Welcome to this week’s edition of carnival of entrepreneurship! I am delighted to act as your host. It was a bit of a challenge sorting through all the submissions and choosing just seven. I tried to include a diversity of topics and authors so that entrepreneurs of all different backgrounds would find some value. Here goes:
John Brothers of PicoBusiness presents So you want to join a startup John describes what he has learned from nine years working in a startup environment. I think it gives great insight into what life is like inside a technology startup if you are considering launching one yourself. Explaining one of the points of be prepared to do just about everything, he shares "In my time at the various startups I’ve worked at, I’ve loaded and unloaded trucks (as a product manager), emptied trash (as a CTO), bought coffee and whiteboard markers (as a chief architect). I’ve chased down thieving employees, fixed servers by candelight, slept on the floor in my office, hand-built whiteboard stands, and personally couriered rackmount Linux servers from Atlanta to Washington DC, carrying an awkward 40+ pound box through the airport. And I’ve gotten off easy!"

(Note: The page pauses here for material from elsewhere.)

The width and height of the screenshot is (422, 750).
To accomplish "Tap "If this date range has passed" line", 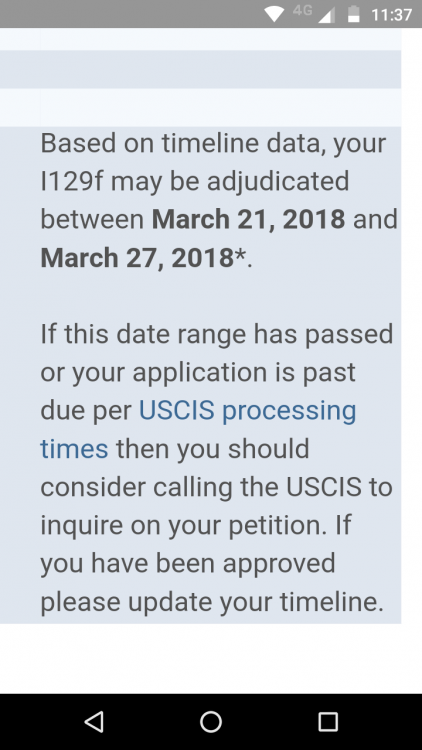I will tap(217, 334).
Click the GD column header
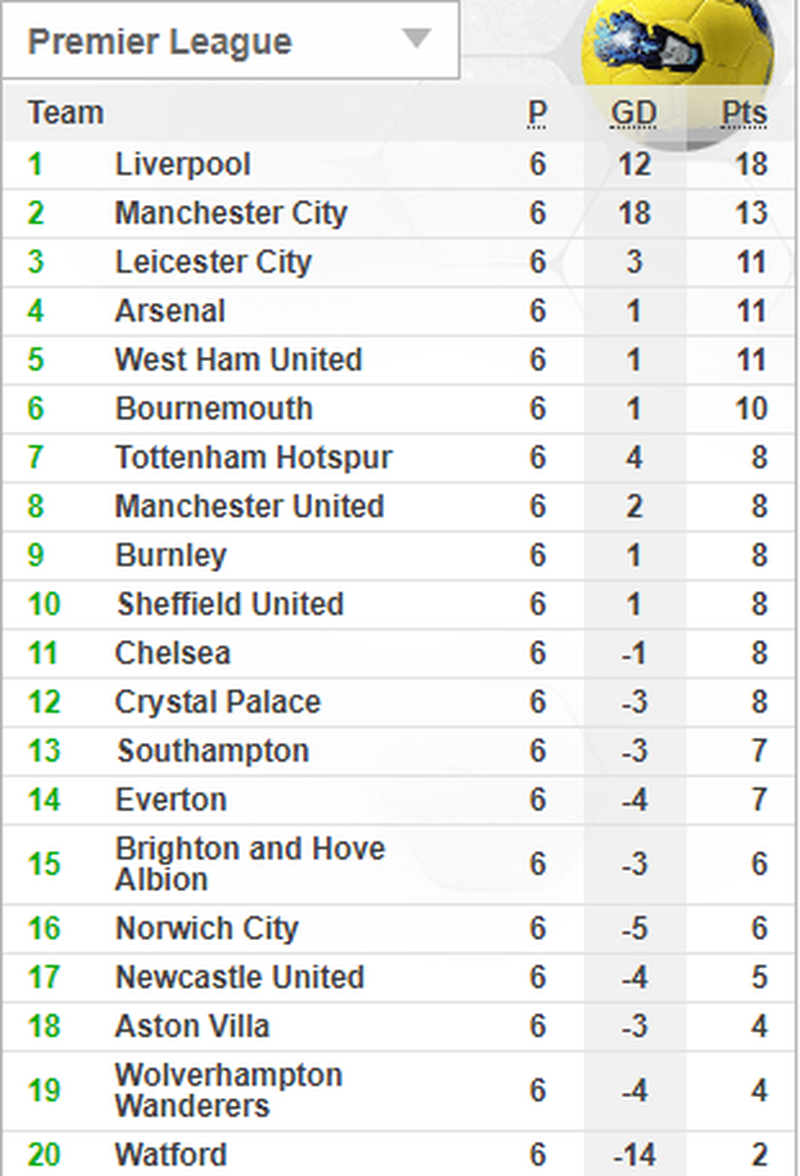The height and width of the screenshot is (1176, 800). pos(634,114)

Jack Yoest of Small Business Trends Radio presents Selling a Book? Start with Radio. He describes ten specific steps for getting your book picked up by the radio media. I like the clear way he lays out the process, and the level of detail under each step. Sample advice: "Memorize your 8 second sound bites. Big books should be broken down into sound bites made simple and memorable for citations. The broader the audience, the simpler the message…And when speaking to a large, large audience, simple sells. 800 pound gorillas write in 800 word articles and speak in 8 second sound bites"

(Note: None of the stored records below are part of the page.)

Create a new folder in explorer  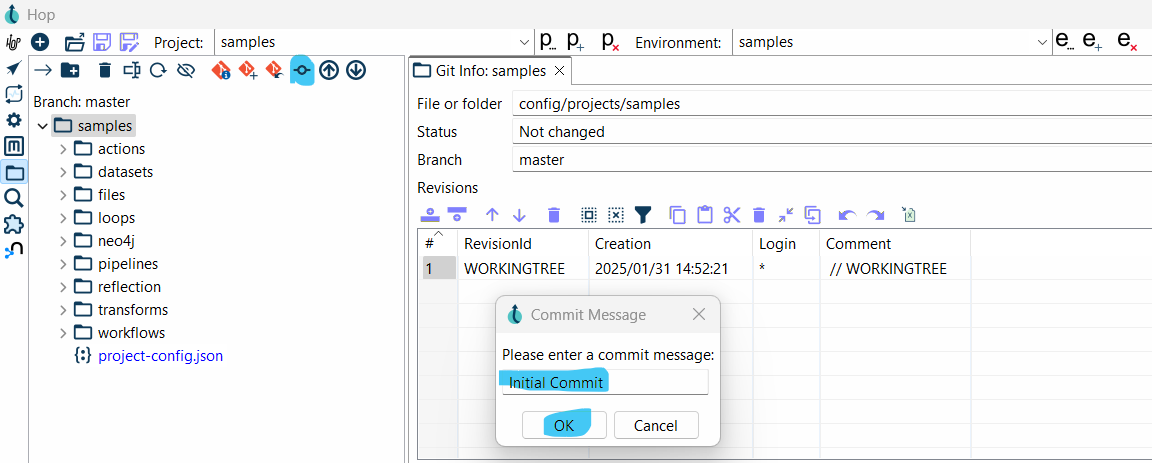tap(70, 70)
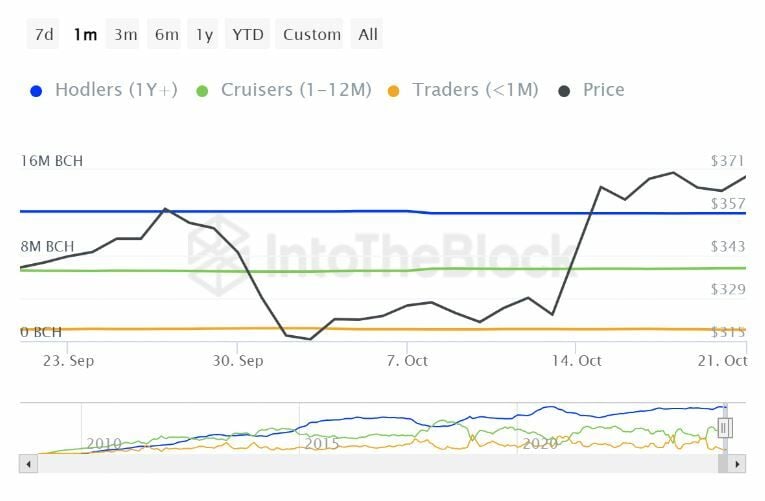Click the blue Hodlers legend dot
765x501 pixels.
pos(37,91)
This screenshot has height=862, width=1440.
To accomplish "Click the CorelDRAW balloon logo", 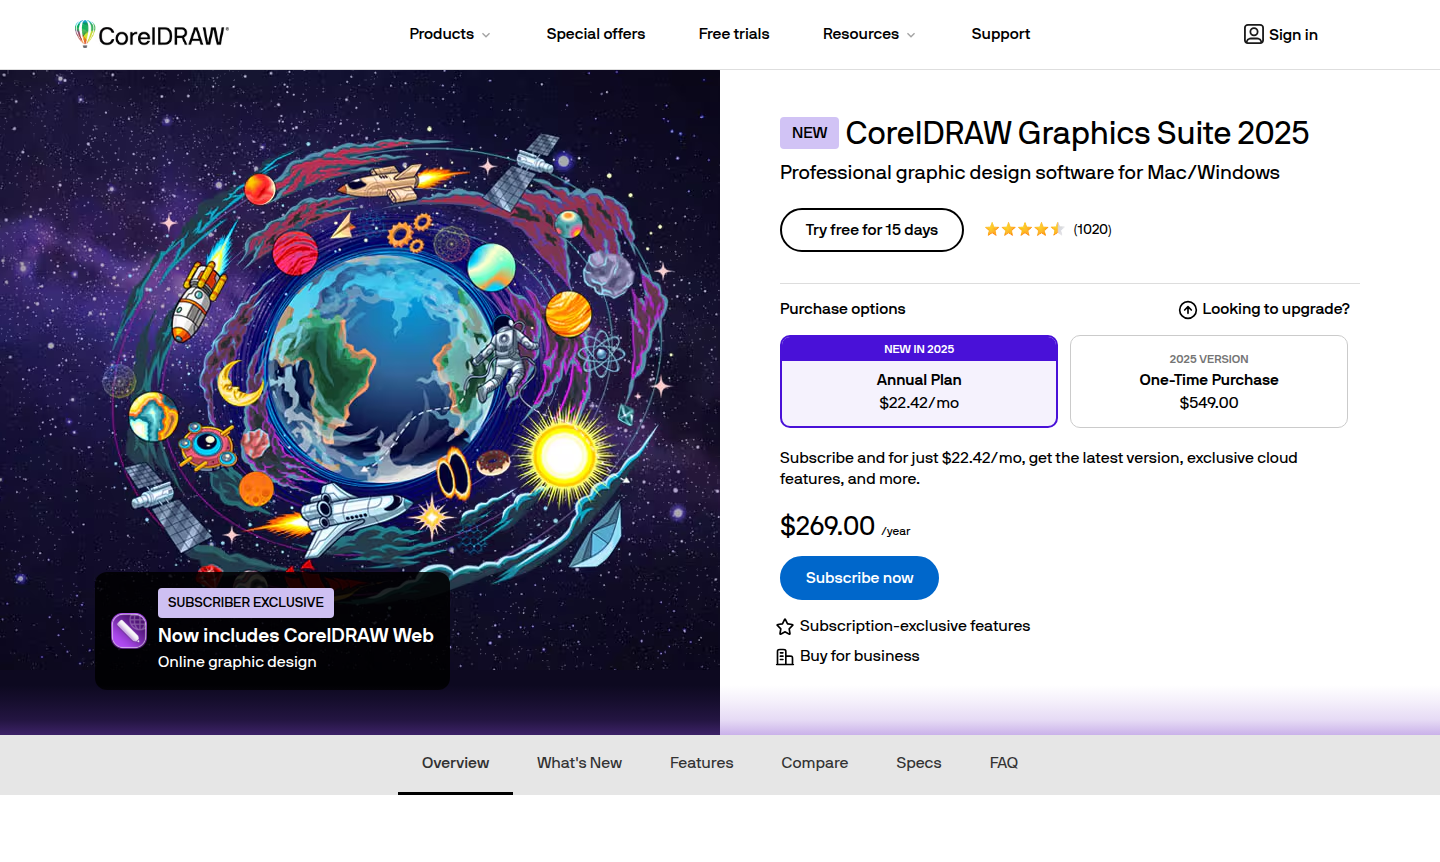I will [84, 33].
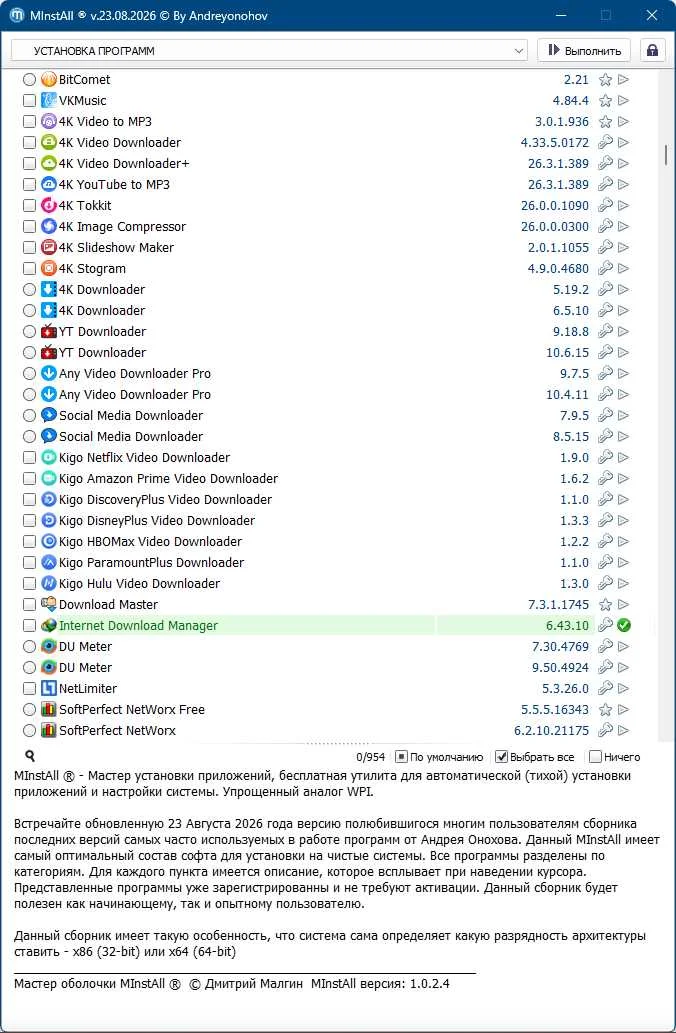Toggle the По умолчанию option

pyautogui.click(x=401, y=757)
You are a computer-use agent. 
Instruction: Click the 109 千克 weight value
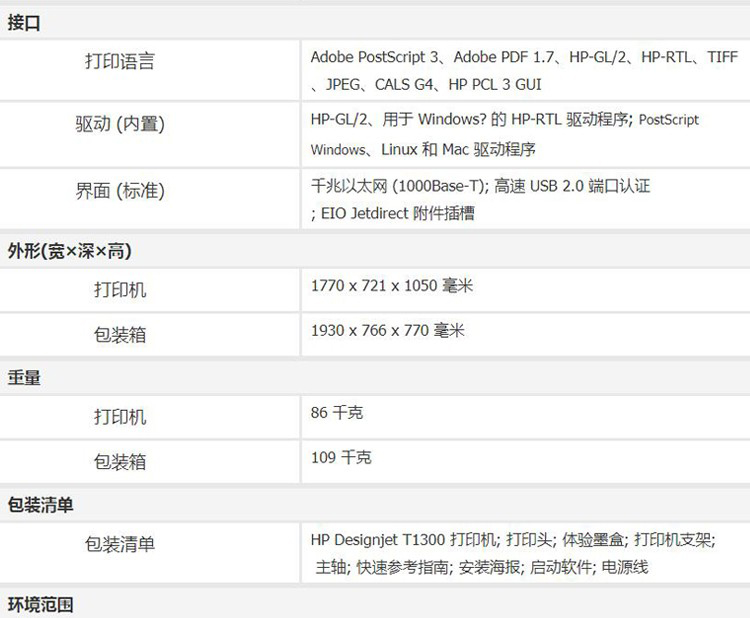click(340, 457)
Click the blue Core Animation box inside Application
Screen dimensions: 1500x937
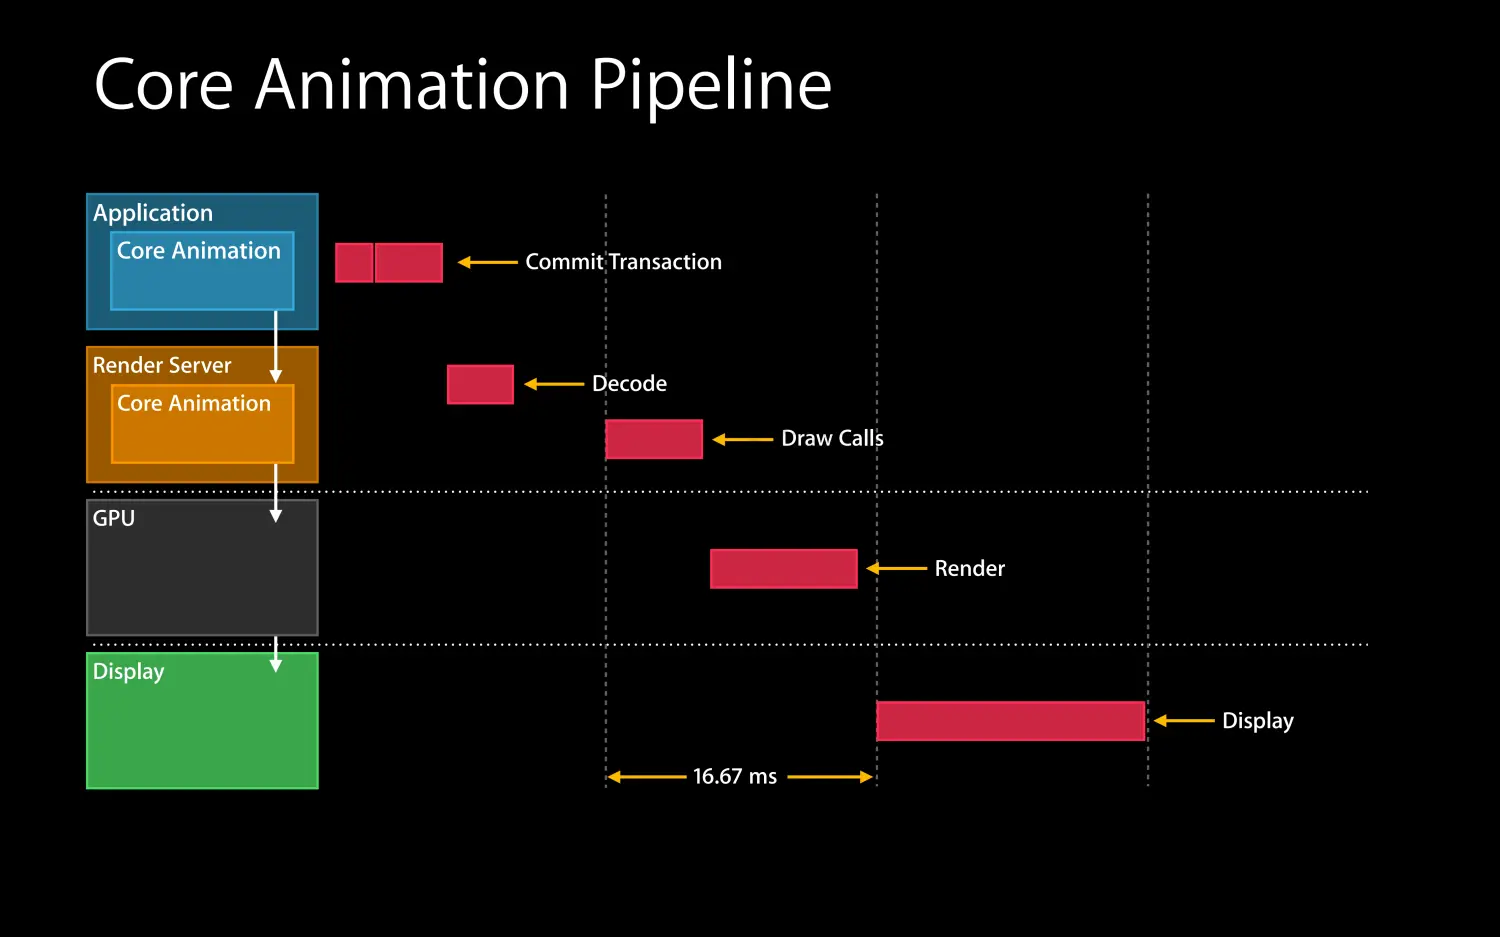[202, 272]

Matt Inglot presents The Top 5 Points a Venture Capitalist Wants to Hear that he gleaned from attending a seminar in Waterloo, Canada put on by Infusion Angels. He shared the value he got from the conference, and summarized the main points in his own words. I encourage you to read it even if you are not seeking venture capital, as Matt says "as an entrepreneur, you should be hitting every point in your planning even if you don’t intend to seek venture capital, as these are key criteria for an idea that has strong chances of success."
Becky McCray of Small Business Survival presents Sell More by Layering. Becky is a small business owner in a small town in Oaklahoma, and writes for this audience. I like her straightforward and clear explanations that are very helpful for entrepreneurs just learning about selling their products or services. She explains "layering is the process of giving info in small chunks. Rather than overwhelm a prospect with the whole story and every detail, break it into bite-sized pieces."

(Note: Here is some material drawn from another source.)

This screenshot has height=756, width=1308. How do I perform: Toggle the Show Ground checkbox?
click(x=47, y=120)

Yaro Starak of Small Business Branding presents How to Throw Away $500. If you are just beginning to market a product in an untested market, you will appreciate these lessons learned from an experiment gone bad. He shares "What I did learn was that spending large sums of money on marketing promotions like these was not the way to go. With no prior testing, I had no knowledge of what to expect. My intentions were good and I thought I had made a smart choice figuring out where my target market was. It turns out I was wrong."
Dave Free of Seeds of Growth presents Innovation 101 where he shares a humorous story of what he learned about the process of innovation while trying to sand drywall mud with his sons. The lead picture is worth the visit! Like Dave, I often learn alot about business and leadership while doing everyday things. From his experience, he outlines six key principles that "if applied, will deliver breakthrough innovations."
For the final, and admittedly favorite, post of the week, Ramit Sethi of I Will Teach You to be Rich presents 8 Stupid Frat-Boy Business Ideas. Ramit is a sharp tack graduate from Stanford that has a hilarious critique of business ideas hatched in college that never should see the light of day. He says "A stupid frat-boy business idea is an idea that sounds attractive on the surface, but ignores the graveyard of failures before it. It’s usually hatched when a few guys get together, drink a lot, and end up talking about stuff that "should" exist. Sometimes the discussion gets entrepreneurial and they talk about a few ideas, which one of the guys will pursue the next day (when everyone else forgets about it)." I feel hopeful about the next generation of entrepreneurs reading Ramit’s insights.